#### What is needed
Across all lines of the entries, tally those with the word "step" in them. The reply is the tally, by itself.

#### Records for this exercise
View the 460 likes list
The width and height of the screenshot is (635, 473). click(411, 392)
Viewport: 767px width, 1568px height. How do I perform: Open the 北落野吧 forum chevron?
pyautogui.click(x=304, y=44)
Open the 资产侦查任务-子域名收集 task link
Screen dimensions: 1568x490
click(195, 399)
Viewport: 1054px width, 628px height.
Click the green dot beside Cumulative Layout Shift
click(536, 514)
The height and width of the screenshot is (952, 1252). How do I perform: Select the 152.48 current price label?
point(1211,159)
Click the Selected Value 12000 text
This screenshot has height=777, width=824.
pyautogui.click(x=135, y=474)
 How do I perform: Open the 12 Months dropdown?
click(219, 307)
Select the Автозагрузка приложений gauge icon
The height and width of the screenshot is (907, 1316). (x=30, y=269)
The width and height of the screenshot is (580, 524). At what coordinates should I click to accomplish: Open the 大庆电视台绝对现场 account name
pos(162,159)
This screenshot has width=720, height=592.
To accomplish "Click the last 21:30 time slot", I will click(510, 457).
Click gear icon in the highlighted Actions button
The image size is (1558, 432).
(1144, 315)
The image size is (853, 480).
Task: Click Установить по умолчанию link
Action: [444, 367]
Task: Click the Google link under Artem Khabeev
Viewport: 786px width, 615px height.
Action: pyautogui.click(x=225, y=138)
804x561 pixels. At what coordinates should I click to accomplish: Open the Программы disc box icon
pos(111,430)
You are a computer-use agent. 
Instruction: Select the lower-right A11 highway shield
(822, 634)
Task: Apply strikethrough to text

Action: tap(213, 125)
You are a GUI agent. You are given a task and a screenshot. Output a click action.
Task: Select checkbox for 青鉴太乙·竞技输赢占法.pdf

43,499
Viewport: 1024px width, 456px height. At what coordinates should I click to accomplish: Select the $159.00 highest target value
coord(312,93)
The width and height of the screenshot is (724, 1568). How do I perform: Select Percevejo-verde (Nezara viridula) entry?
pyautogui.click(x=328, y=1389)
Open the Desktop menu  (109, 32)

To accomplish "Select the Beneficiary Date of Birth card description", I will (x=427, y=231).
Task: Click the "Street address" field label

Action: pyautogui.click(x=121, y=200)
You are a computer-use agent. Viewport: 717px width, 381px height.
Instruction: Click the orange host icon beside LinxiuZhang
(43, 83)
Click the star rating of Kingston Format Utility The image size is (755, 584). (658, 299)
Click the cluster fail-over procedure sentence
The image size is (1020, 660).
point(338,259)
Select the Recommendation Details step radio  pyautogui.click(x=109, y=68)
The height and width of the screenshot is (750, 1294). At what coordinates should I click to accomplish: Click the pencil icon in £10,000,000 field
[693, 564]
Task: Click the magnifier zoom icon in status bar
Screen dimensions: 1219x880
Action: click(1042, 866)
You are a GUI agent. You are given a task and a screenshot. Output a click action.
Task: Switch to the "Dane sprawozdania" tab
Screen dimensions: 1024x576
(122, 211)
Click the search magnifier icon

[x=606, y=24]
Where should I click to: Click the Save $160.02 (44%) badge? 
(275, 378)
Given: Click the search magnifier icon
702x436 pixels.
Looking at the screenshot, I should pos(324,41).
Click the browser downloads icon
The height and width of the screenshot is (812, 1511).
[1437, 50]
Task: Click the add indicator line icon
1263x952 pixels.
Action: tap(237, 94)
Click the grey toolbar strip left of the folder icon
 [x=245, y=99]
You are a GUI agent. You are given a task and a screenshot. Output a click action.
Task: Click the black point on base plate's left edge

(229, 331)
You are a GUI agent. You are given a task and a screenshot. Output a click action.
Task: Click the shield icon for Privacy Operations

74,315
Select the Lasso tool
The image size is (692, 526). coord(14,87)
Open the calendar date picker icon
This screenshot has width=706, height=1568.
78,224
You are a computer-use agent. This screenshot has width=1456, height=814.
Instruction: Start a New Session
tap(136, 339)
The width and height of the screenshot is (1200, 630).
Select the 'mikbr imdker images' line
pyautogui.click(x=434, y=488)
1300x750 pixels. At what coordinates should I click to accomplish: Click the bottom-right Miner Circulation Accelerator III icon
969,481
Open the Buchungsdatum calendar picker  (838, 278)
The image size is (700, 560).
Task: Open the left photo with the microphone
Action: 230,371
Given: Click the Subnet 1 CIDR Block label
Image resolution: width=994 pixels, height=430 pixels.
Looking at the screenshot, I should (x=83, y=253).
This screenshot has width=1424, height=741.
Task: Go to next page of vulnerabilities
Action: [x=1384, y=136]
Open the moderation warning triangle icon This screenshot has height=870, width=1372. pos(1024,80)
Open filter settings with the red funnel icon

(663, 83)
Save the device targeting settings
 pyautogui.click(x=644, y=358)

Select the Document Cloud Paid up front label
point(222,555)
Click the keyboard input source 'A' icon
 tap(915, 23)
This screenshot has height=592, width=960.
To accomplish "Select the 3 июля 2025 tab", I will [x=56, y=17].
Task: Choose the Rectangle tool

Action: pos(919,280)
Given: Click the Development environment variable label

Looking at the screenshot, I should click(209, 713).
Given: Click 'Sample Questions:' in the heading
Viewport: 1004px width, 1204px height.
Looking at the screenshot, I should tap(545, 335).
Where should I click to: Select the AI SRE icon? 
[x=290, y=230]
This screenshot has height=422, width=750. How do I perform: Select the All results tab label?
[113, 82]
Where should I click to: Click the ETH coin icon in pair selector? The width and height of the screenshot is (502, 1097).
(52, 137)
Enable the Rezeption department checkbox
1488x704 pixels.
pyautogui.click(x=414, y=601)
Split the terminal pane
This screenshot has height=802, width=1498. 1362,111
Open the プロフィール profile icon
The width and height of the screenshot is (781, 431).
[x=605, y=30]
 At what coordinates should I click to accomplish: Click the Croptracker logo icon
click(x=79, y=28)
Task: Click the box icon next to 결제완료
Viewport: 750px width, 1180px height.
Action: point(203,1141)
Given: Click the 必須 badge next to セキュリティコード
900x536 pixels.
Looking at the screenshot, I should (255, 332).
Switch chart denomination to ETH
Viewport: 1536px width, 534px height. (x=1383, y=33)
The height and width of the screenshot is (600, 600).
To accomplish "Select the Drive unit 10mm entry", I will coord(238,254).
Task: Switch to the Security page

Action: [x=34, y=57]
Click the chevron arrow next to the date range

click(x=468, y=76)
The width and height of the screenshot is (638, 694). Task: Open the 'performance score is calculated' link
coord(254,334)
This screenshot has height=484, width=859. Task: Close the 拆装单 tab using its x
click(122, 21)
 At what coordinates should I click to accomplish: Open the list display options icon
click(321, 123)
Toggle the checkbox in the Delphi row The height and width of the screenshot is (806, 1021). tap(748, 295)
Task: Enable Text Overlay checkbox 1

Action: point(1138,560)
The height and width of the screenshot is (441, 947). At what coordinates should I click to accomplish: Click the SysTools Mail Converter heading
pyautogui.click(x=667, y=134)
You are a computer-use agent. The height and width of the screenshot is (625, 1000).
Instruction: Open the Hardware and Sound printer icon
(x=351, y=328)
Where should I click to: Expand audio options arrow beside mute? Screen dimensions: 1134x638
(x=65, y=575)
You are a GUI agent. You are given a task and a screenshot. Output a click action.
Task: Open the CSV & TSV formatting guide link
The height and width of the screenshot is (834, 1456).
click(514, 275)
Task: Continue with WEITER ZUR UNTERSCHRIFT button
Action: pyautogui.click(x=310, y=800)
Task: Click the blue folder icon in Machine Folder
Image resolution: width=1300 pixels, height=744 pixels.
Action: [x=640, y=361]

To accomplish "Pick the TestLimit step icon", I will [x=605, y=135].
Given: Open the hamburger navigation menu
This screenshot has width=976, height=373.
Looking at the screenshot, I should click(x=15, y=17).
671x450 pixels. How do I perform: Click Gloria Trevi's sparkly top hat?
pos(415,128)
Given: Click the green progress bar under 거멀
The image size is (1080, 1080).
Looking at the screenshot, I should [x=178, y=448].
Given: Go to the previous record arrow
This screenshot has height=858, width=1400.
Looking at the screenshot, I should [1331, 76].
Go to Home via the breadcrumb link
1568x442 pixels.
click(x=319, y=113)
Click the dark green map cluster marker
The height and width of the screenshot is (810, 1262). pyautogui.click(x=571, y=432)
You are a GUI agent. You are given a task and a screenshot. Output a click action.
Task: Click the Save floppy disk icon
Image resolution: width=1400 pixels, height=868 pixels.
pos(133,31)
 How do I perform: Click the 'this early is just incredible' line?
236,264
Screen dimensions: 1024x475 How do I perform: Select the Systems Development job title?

#### Task answer
2